_INFORMATION_
────────────────────────────────────────

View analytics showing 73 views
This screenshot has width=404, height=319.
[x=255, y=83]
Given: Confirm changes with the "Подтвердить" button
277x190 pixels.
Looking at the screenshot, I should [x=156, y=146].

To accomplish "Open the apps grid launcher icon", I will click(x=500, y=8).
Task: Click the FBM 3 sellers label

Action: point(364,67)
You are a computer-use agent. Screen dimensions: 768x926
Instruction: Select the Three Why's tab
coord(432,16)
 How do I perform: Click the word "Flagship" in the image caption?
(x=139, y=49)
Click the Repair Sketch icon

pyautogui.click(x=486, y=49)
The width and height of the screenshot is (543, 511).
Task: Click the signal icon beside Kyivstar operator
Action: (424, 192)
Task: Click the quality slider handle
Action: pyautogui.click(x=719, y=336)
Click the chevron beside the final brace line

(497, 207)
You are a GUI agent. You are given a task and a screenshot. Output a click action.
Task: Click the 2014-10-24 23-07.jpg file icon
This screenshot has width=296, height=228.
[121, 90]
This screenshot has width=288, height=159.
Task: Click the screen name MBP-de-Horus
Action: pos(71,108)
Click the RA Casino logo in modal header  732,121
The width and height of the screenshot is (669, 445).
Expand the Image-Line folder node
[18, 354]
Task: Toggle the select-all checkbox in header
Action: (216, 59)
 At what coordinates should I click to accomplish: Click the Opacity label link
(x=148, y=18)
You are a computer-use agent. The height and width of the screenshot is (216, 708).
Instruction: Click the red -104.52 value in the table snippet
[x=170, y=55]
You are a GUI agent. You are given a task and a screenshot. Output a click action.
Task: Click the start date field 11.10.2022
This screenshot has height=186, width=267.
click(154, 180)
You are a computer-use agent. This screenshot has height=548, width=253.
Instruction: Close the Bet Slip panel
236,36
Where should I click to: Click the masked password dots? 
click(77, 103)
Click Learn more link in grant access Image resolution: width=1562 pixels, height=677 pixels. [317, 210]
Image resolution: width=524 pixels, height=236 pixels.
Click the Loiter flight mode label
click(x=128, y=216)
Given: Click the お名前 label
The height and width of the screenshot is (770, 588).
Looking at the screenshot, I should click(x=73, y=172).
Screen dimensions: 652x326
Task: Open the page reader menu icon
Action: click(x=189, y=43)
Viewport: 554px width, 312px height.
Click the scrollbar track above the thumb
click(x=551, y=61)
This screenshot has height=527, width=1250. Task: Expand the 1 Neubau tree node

────────────────────────────────────────

_ASSIGNED TASK_
Look in the material above for the line with "Expand the Image-Line folder node" and the line with "You are a computer-use agent. The", and transcribe exactly those lines and all lines between them, nothing more.

_SOLUTION TO THE PROBLEM_
Expand the Image-Line folder node
[18, 354]
Task: Toggle the select-all checkbox in header
Action: (216, 59)
 At what coordinates should I click to accomplish: Click the Opacity label link
(x=148, y=18)
You are a computer-use agent. The height and width of the screenshot is (216, 708).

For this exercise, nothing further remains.